Mother’s Day is a very important day for most. Mothers are undoubtedly the most important asset in the family. Mothers provide, nurture and support with endless commitment giving their all even when they don’t have much left. How do you put a value on them when they are simply priceless. There are, however, some important financial aspects which should be in place which Moms should be aware of:
Get involved in the family’s financial plan
Understand the details of what provisions there are should a life-changing event occurs. Don’t leave it up to the spouse and find out the hard way if something happens. You will want to be assured that you know the financial implications and should adjust things whilst you can.
Is the family protected with sufficient life assurance?

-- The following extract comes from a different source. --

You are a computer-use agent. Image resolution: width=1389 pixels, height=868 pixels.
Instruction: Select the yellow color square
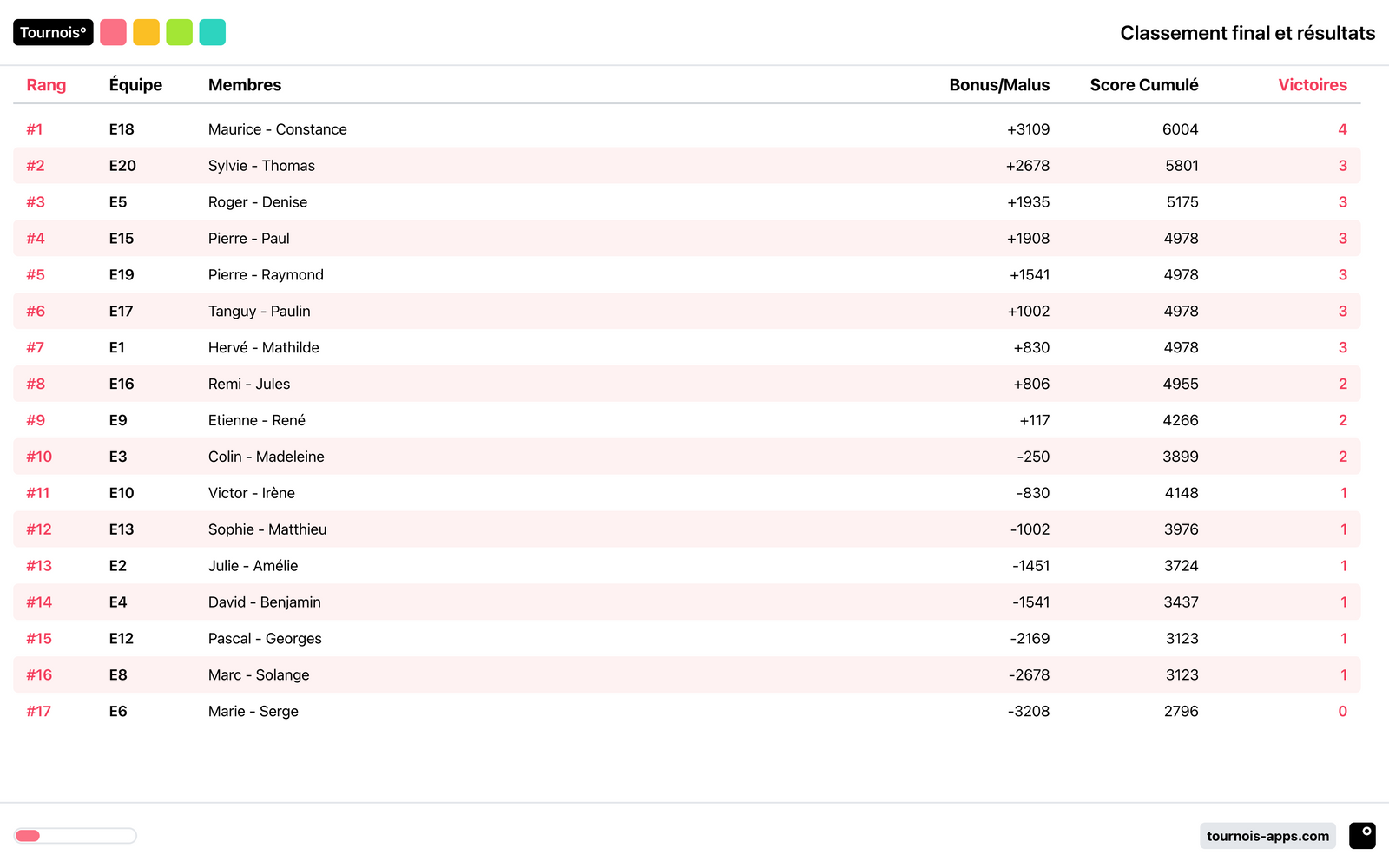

If Mom passed away leaving behind dependent children there could be serious financial ramifications for the family. Who will mind the children? If Mom contributed to the household income how will this be replaced? If Mom is dependent on Hubby and he passes on this could be financially disastrous. The amount of life assurance should cover all outstanding debts and leave behind enough to get through the months to maintain your monthly income needs until the children are off your hands.

Have you provided enough for education?
Provisions for education should be in line with your affordability. However, many families sacrifice a lot financially to put their kids through school leaving them in more debt than they can handle. Ideally, you should have a nest egg to subsidise your education costs. There are many ways to do this. My preferred is to have excess cash in your access bond which is available for the school fees and other must have. The bond provides liquidity and whilst there is excess you are paying off the bond in a shorter time.
Ultimately, a family that is well provided for is a happy one. Happy, happy Mother’s Day.